## Task objective
I need the lines from the one holding "Given: Toggle the End osnap checkbox" to the last line of the data below repeated exactly, both included, without pictures.
(Dataset)
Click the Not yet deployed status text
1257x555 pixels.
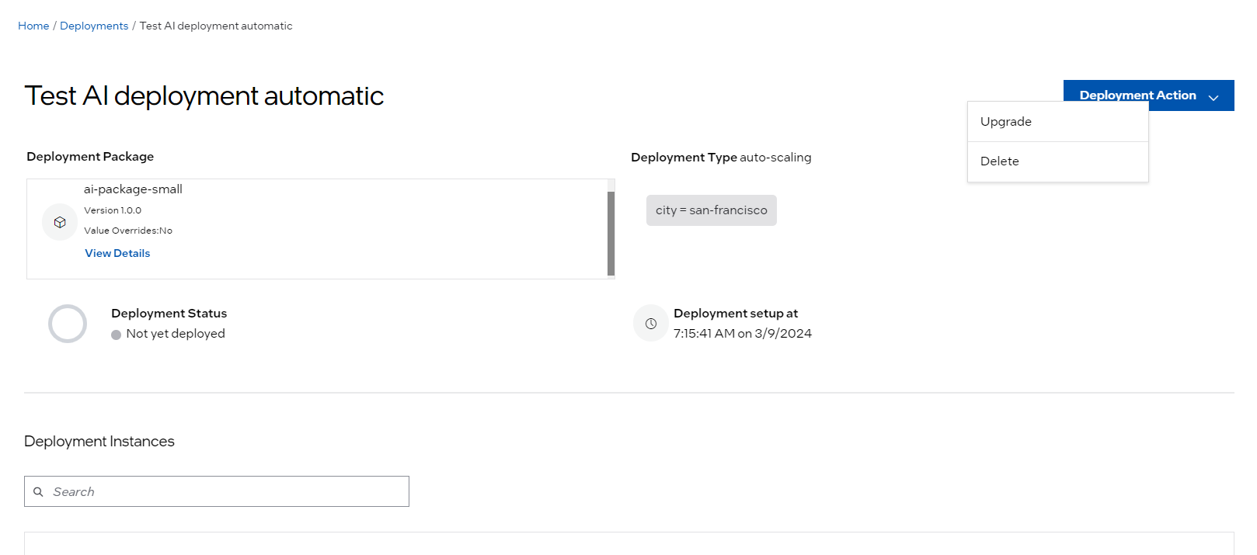point(176,334)
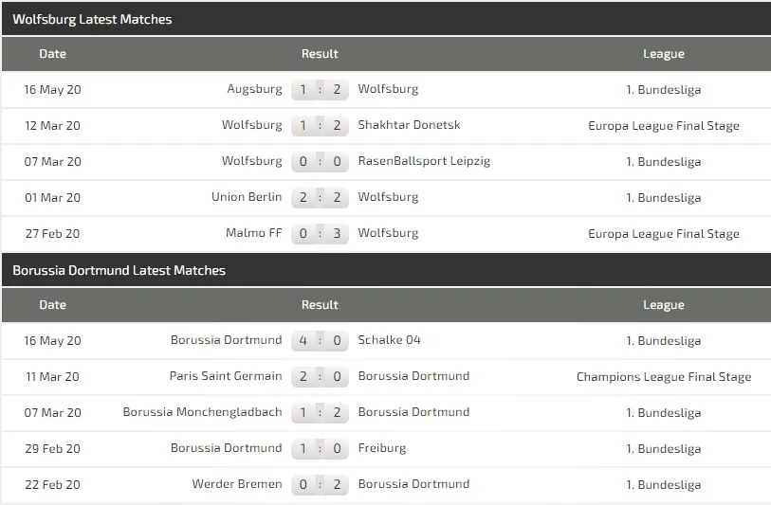Click the Schalke 04 team name
The width and height of the screenshot is (771, 505).
[x=389, y=340]
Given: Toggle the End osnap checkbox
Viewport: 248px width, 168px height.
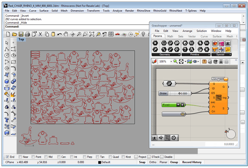Looking at the screenshot, I should [x=8, y=157].
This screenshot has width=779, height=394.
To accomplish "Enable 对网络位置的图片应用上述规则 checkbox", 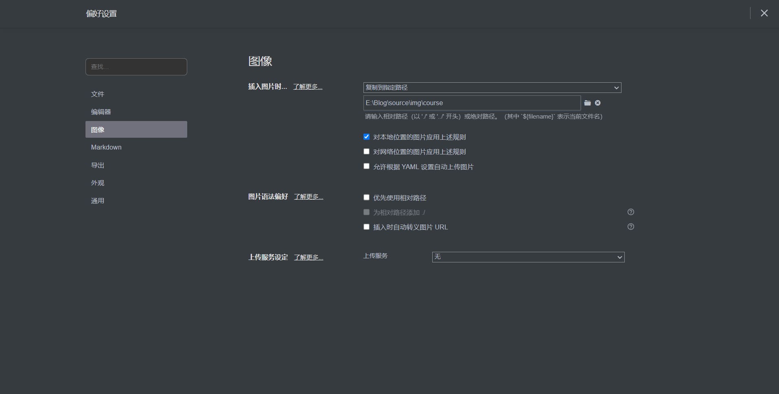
(End Dataset)
## Answer to this exercise
Given: Toggle the End osnap checkbox
Viewport: 248px width, 168px height.
Looking at the screenshot, I should [x=8, y=157].
This screenshot has width=779, height=394.
To accomplish "Enable 对网络位置的图片应用上述规则 checkbox", 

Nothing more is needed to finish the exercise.